Schwan. Knowing how these spirochetes behave during tick feeding will
increase scientists' ability to design more effective strategies for
both diagnoses and protection, he notes.
In addition, Dr. Schwan - who has spent his entire research career
studying ticks and the diseases they cause - says relapsing fever can be
easier to study than Lyme disease. "The ticks that transmit relapsing
fever are easier to rear than those that transmit Lyme disease," he
notes. "Transmission is easier to document and observe, and infection
in the laboratory animals is easier to detect."
Currently, the RML scientists are exploring the protein's exact function
to determine the role it plays in transmission. By manipulating the
genome of the relapsing fever spirochete, they can inactivate the gene
that makes the protein. "We want to know," explains Dr. Schwan, "if we
knock out the gene making this protein associated with transmission, is
Relapsing fever is not a nationally reportable disease. However, Dr.
Schwan and his colleagues at the Centers for Disease Control and
Prevention and elsewhere conclude in a recent review of 182 case records
that the disease is underrecognized and underreported, and often
mistaken for Lyme disease.
People with tick-borne relapsing fever suffer cyclical high fevers and
other symptoms such as headache and pain in the joints, muscles or
abdomen that easily can be mistaken for a severe flu. These episodes
usually last several days, alternating with periods when the symptoms
cease. In most patients, the infection responds to treatment with
antibiotics such as penicillin, tetracycline or erythromycin.
While the hard-shelled ticks that transmit Lyme disease feed on their
host for three to eight days, the soft-bodied ticks that transmit
relapsing fever take a blood meal in 10 to 90minutes. "They feed at
night, they feed rapidly, and generally people don't even know they've
been bitten by these ticks. People might wake up in the morning and
think they've been bitten by a mosquito," says Dr. Schwan.

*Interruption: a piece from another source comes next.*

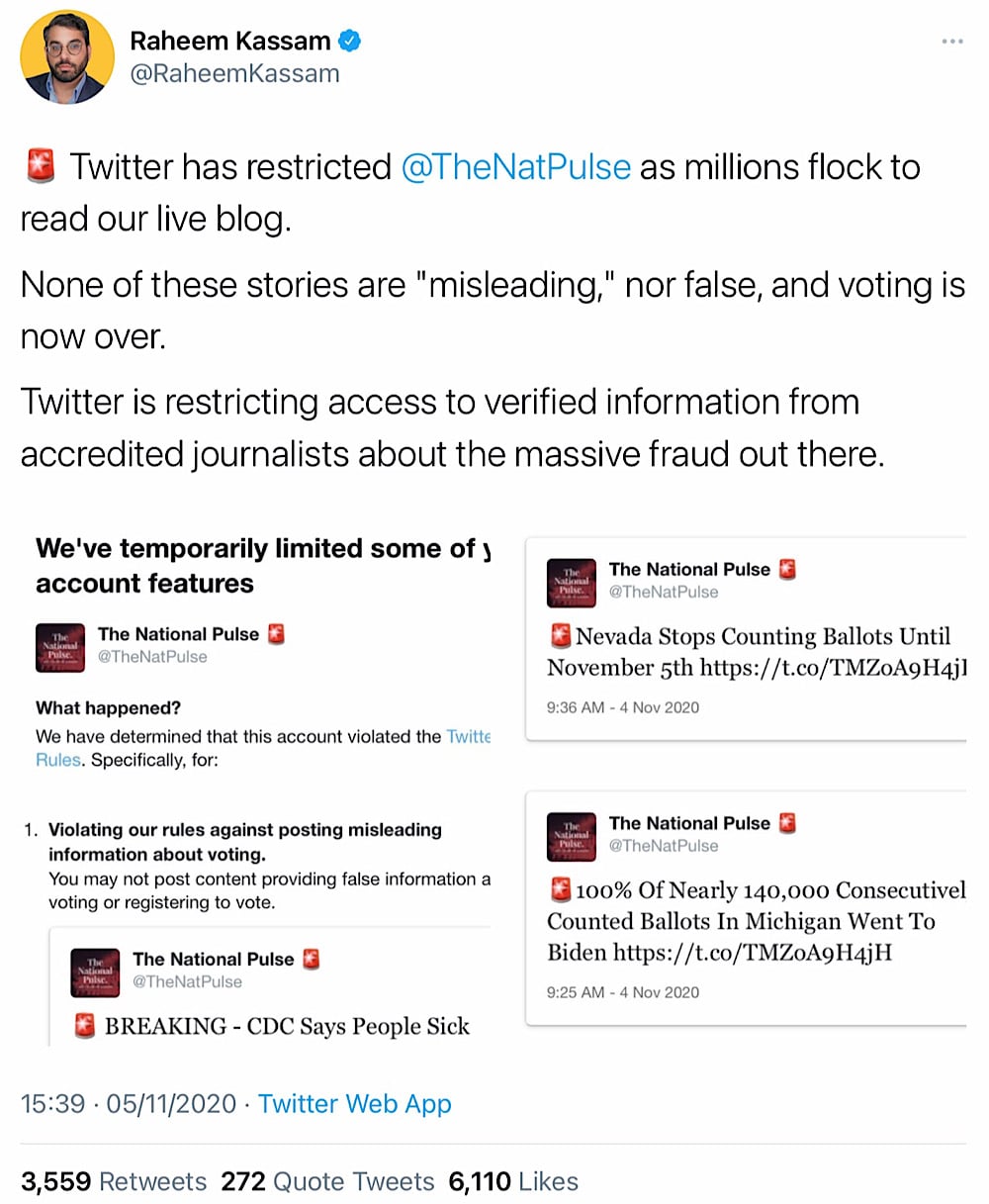Click the @RaheemKassam handle

click(235, 74)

Tree squirrels, chipmunks and other wild rodents found in coniferous
forests in the higher elevations of the Western United States serve as
the primary reservoirs for the relapsing fever spirochete. The
soft-bodied ticks that associate with these rodents can remain alive and
infectious for years without feeding.
Human cases of illness tend to peak in the warmer months, since if it's
too cold, the ticks can't move. But the disease can occur year-round.
A common scenario for human infection is to have a tick population
established with rodents who've made their home in rustic mountain
cabins, explains Dr. Schwan, in attics, walls, basements or under the
floor. "If the rodents die off, leave or hibernate, the ticks look for
other hosts. In winter, people often will stay in these cabins and warm
them up for a week. The rodents are not active, the ticks get warmed
up, and they become hungry and start moving around looking for a food
source. A person who's breathing is basically a carbon dioxide
generator. The ticks actually orient to a carbon dioxide gradient, and
this is one of the ways they find their hosts."
NIAID supports biomedical research to prevent, diagnose and treat
illnesses such as AIDS and other infectious diseases, asthma and
allergies. NIH is an agency of the U.S. Department of Health and Human
Press releases, fact sheets and other NIAID-related materials are
available via the NIAID Web site at http://www.niaid.nih.gov.
TG Schwan and BJ Hinnebusch. Bloodstream- versus tick-associated
variants of a relapsing fever bacterium. Science 280:1938-40 (1998).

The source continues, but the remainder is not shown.